Sarah Dessen’s latest novel, Saint Anything, is dedicated to the “invisible girls,” and tells readers the story of Sydney Stanford, who has always felt invisible because of her larger-than-life older brother, Peyton. Even after Peyton gets in a drunk driving accident that paralyzes a 15-year-old and lands him in jail, her entire family is overly concerned about Peyton’s jail sentence, with very little regard for the boy he hit. Sydney can’t seem to find her place in the world, until she transfers schools and meets the Chatham family.

Layla Chatham quickly becomes Sydney’s best friend, and their family accepts her as one of their own, and begins to feel ‘seen’ for the first time. While spending time at their pizza parlor, Sydney meets Mac, who is a sweet, gentle protector.

Saint Anything is Sarah Dessen’s twelfth novel, and the way it deals with family, friendship, and invisibility makes it one of my favorites.

One of Dessen’s greatest talents in writing, in my opinion, is writing realistic, relatable characters, and she did not fail with the characters here. Sydney felt very realistic, but Layla was the character that truly popped out of the page with me. I completely understood her thoughts about french fries and ketchup, and I’d love to try her “secret sauce,” because it sounds delicious.

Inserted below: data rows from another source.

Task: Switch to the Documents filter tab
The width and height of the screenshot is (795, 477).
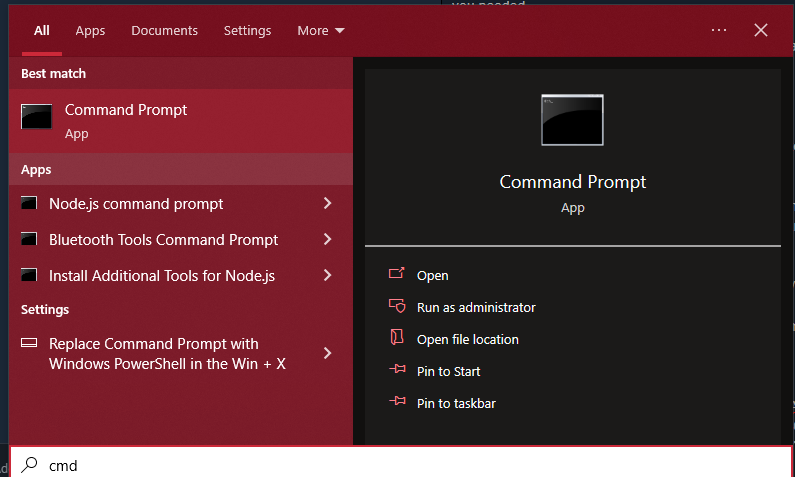Action: [x=164, y=31]

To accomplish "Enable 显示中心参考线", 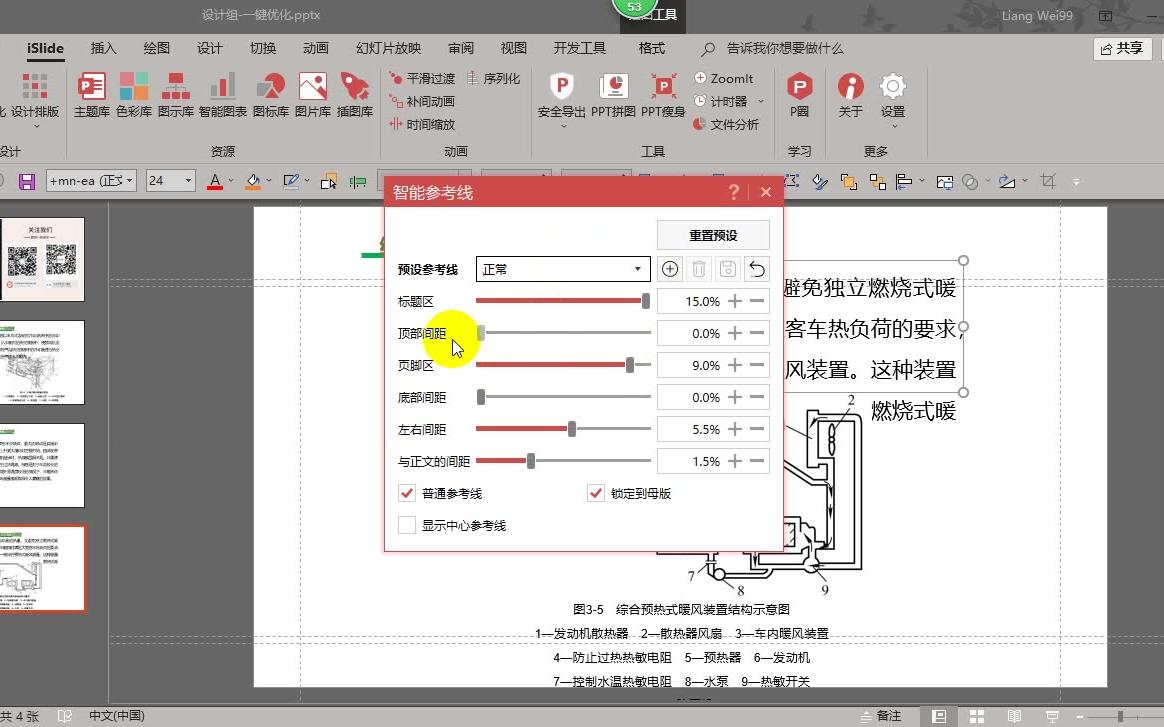I will pyautogui.click(x=406, y=525).
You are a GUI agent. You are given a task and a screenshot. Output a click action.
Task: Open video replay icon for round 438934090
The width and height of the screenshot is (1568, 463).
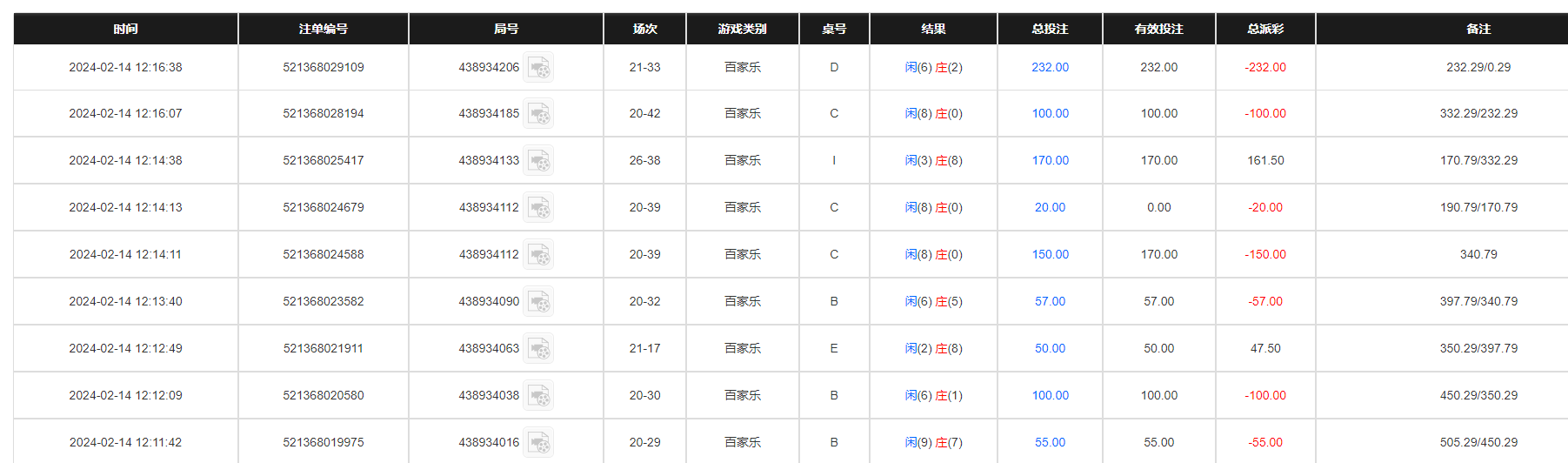pyautogui.click(x=538, y=301)
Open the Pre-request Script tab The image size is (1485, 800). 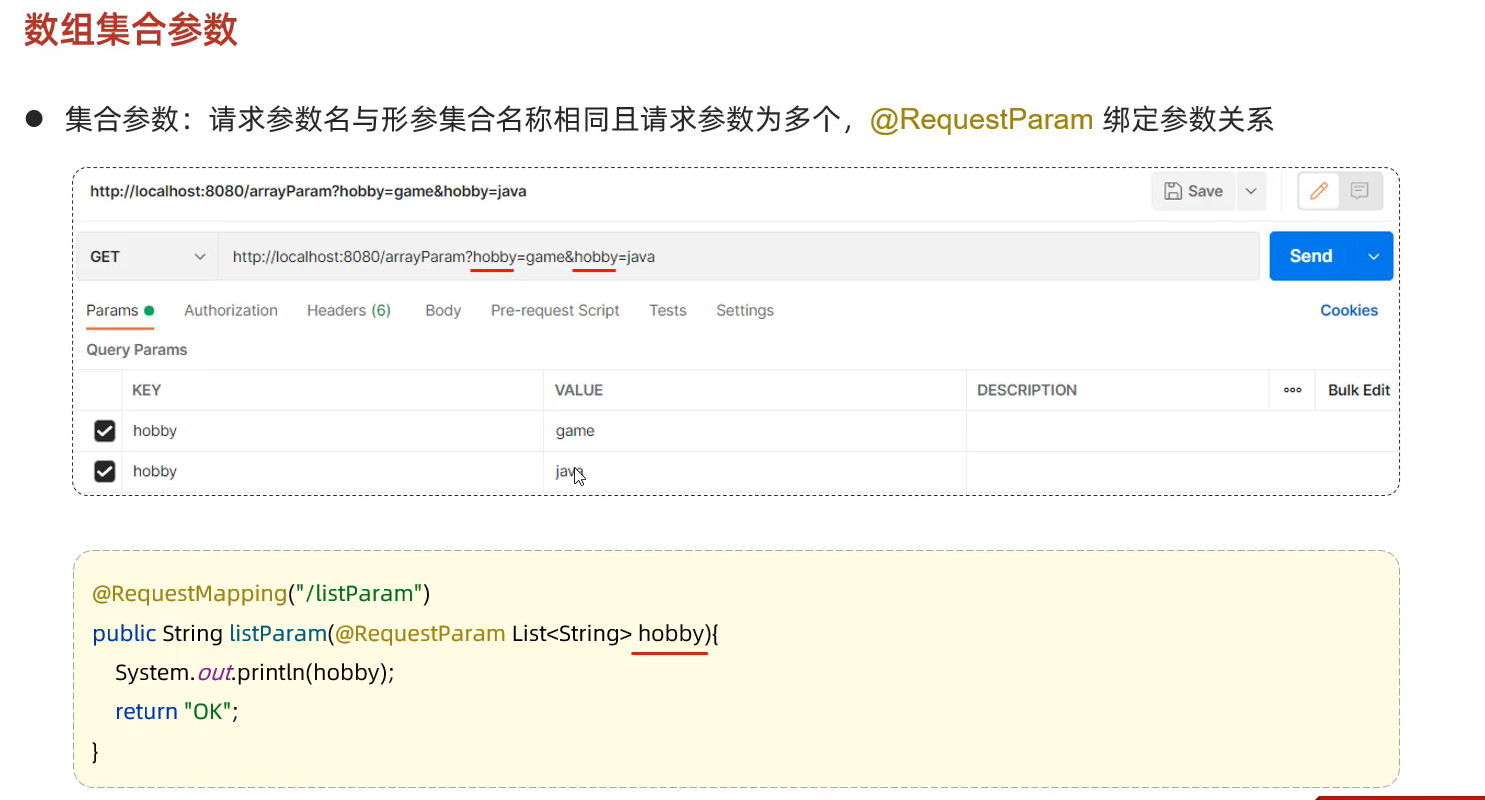[x=555, y=311]
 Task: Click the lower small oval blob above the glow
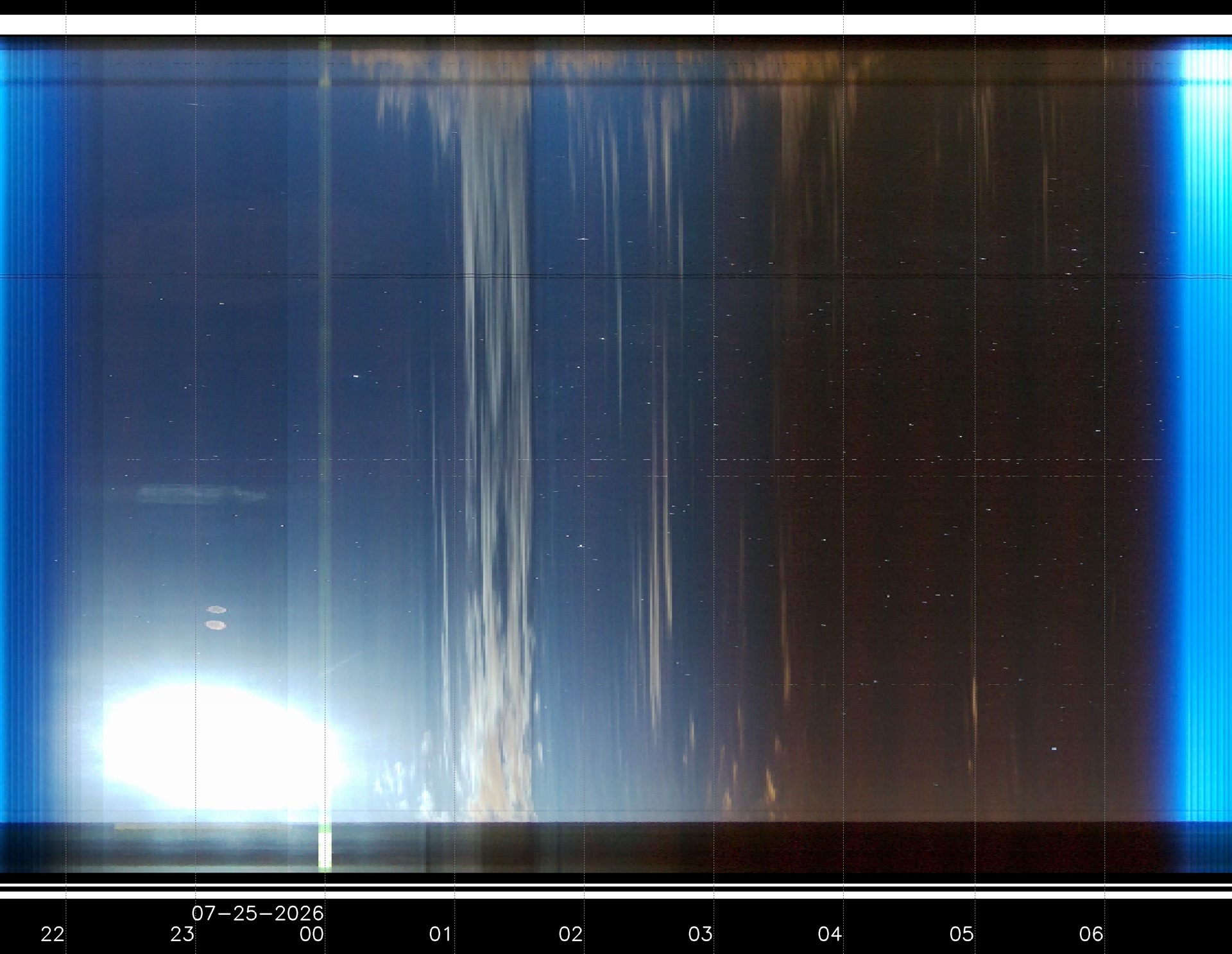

Sydney’s slow transformation into herself, and learning how to deal with all of the pain and anger that she’s feeling, not to mention dealing with her family and Ames, makes this story an amazing one.

If you’ve never read or heard of Sarah Dessen before, you must have been living under a rock. Kidding! If you enjoy authors like Rainbow Rowell, Stephanie Perkins or Curtis Sittenfeld, you’ll definitely enjoy her books. This one is one of my favorites, from another girl who used to feel invisible.

I thoroughly enjoyed this novel, and would recommend it to pretty much everyone that enjoys contemporary fiction, and for that I’m rating it 4 stars!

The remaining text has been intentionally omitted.